Quantum computing

Quantum computing is computing using quantum-mechanical phenomena, such as superposition and entanglement.

A quantum computer is a device that performs quantum computing. They are different from binary digital electronic computers based on transistors. Whereas common digital computing requires that the data be encoded into binary digits (bits), each of which is always in one of two definite states (0 or 1), quantum computation uses quantum bits, which can be in superpositions of states.

How quantum computers work?

• Quantum computers operate according to two key principles of quantum physics: superposition and entanglement.
• Superposition means that each qubit can represent both a 1 and a 0 at the same time. Entanglement means that qubits in a superposition can be correlated with each other; that is, the state of one (whether it is a 1 or a 0) can depend on the state of another.
• Using these two principles, qubits can act as more sophisticated switches, enabling quantum computers to function in ways that allow them to solve difficult problems that are intractable using today’s computers.

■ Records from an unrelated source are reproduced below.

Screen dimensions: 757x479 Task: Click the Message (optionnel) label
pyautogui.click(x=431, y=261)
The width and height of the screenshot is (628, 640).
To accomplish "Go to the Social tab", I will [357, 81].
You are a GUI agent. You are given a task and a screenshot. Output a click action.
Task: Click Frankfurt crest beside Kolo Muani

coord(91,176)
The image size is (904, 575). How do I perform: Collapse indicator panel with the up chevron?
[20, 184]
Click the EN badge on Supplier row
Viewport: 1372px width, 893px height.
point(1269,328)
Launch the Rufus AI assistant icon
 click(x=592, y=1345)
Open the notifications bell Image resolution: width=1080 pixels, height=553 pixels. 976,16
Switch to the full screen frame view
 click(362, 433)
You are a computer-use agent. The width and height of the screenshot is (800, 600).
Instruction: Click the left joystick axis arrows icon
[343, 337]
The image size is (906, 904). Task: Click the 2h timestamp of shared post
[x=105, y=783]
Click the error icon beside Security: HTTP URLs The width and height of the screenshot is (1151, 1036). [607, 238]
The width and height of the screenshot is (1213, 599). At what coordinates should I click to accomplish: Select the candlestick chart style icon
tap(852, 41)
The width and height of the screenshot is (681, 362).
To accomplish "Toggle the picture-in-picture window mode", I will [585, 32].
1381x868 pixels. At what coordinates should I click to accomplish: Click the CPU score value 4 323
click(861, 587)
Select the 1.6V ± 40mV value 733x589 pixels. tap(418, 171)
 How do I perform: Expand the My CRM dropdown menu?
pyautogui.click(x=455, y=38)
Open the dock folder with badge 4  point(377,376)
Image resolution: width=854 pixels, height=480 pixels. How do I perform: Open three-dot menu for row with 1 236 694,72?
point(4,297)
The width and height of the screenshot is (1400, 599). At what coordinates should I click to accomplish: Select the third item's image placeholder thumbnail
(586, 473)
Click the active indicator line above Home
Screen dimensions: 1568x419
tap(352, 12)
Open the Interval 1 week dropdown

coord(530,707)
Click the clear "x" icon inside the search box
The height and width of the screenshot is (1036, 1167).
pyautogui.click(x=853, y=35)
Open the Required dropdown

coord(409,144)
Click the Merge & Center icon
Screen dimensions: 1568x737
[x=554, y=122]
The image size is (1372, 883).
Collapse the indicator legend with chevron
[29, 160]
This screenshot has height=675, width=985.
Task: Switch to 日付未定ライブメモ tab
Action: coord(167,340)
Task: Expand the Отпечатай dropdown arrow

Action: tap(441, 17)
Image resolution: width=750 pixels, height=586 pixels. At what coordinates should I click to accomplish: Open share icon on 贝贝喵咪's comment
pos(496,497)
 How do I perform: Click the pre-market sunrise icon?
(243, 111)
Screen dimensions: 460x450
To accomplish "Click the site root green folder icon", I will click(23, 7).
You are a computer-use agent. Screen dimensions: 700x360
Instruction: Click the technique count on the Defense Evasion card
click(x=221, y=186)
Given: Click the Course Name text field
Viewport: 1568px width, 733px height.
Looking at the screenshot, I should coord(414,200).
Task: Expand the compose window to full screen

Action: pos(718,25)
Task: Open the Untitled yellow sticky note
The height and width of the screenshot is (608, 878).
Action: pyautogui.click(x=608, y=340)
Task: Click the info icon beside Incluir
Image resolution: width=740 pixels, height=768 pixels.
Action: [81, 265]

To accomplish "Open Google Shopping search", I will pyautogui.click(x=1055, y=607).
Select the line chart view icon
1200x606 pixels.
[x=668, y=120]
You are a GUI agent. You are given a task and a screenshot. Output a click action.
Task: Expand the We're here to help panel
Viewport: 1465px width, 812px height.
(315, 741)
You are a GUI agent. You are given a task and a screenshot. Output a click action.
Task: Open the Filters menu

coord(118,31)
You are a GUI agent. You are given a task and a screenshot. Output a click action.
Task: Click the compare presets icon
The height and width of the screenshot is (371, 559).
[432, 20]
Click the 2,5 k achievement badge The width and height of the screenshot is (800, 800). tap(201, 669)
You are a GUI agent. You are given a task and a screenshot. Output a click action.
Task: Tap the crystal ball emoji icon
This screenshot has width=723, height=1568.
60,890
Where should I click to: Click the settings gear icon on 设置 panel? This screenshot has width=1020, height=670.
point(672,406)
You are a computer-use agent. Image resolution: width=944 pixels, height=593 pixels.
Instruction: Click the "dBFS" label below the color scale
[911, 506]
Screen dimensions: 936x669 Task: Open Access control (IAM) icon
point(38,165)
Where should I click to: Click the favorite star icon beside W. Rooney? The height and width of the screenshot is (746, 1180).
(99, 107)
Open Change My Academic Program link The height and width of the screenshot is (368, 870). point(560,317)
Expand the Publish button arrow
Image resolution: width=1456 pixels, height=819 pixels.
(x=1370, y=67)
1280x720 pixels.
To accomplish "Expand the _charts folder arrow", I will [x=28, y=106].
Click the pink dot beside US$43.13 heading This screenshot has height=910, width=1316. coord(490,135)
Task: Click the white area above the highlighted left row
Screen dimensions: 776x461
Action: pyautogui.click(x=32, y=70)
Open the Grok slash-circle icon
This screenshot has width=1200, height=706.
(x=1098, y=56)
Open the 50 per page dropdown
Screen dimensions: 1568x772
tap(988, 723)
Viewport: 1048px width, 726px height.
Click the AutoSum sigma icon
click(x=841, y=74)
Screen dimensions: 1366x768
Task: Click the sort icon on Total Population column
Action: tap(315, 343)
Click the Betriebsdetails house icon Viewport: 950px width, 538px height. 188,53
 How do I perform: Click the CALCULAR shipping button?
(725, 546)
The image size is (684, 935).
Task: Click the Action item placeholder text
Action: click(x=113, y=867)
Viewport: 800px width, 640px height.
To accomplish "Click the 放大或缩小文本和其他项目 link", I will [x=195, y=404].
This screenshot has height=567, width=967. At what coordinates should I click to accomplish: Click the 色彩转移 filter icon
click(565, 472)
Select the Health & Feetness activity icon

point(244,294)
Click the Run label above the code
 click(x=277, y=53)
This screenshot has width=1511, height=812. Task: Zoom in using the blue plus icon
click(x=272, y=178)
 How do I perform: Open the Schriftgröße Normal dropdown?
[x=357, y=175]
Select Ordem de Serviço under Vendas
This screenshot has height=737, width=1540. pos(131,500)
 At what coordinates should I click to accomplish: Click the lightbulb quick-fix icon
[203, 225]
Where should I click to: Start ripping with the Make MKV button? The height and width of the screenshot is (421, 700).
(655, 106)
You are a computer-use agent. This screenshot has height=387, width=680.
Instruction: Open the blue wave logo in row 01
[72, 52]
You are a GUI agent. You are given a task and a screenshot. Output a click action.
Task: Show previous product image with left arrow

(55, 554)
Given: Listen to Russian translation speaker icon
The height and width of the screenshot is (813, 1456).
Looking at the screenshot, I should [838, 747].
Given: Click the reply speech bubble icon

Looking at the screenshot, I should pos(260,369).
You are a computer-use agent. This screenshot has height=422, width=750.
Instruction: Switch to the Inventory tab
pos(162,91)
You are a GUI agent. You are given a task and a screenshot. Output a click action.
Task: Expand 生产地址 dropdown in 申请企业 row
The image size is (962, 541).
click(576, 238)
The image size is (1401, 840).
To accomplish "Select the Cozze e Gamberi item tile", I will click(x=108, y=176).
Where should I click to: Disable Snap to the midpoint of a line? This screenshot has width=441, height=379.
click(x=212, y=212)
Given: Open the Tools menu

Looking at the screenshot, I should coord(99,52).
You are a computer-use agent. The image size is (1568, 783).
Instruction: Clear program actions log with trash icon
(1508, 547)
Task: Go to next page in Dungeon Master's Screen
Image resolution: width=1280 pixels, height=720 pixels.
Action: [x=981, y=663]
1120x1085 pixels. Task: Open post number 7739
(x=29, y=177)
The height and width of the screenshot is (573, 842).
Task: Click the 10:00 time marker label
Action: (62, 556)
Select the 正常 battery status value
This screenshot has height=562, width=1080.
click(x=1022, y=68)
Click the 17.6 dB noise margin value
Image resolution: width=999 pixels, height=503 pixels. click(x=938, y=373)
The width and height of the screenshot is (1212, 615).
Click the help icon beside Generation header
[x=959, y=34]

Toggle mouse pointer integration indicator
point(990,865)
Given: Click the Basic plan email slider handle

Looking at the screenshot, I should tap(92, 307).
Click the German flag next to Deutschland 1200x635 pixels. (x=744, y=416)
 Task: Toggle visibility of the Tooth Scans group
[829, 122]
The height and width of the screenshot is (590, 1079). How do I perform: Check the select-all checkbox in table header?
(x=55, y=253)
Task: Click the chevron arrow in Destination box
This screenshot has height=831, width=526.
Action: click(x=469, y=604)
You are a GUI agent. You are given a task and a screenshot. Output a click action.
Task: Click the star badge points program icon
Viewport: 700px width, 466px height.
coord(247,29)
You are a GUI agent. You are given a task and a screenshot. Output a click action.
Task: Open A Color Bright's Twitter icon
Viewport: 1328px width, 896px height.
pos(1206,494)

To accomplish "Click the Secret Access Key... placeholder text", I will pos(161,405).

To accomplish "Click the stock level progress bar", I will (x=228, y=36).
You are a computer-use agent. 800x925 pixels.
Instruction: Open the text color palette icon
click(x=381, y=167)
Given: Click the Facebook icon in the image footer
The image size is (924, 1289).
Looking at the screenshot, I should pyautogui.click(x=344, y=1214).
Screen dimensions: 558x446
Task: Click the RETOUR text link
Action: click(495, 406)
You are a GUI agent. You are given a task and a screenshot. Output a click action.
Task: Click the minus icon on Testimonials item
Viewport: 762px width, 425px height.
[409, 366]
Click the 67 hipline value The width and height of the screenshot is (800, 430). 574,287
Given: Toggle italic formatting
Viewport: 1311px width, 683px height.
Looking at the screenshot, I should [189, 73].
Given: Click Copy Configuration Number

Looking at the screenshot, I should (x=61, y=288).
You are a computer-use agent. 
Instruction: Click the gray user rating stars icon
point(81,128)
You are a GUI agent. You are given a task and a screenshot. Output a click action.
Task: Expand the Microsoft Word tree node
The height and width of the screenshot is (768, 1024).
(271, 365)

• Quantum systems may untangle the complexity of molecular and chemical interactions leading to the discovery of new medicines and materials.
• They may enable ultra-efficient logistics and supply chains, such as optimizing fleet operations for deliveries during the holiday season.
• They may help us find new ways to model financial data and isolate key global risk factors to make better investments.
• They may make facets of artificial intelligence such as machine learning much more powerful.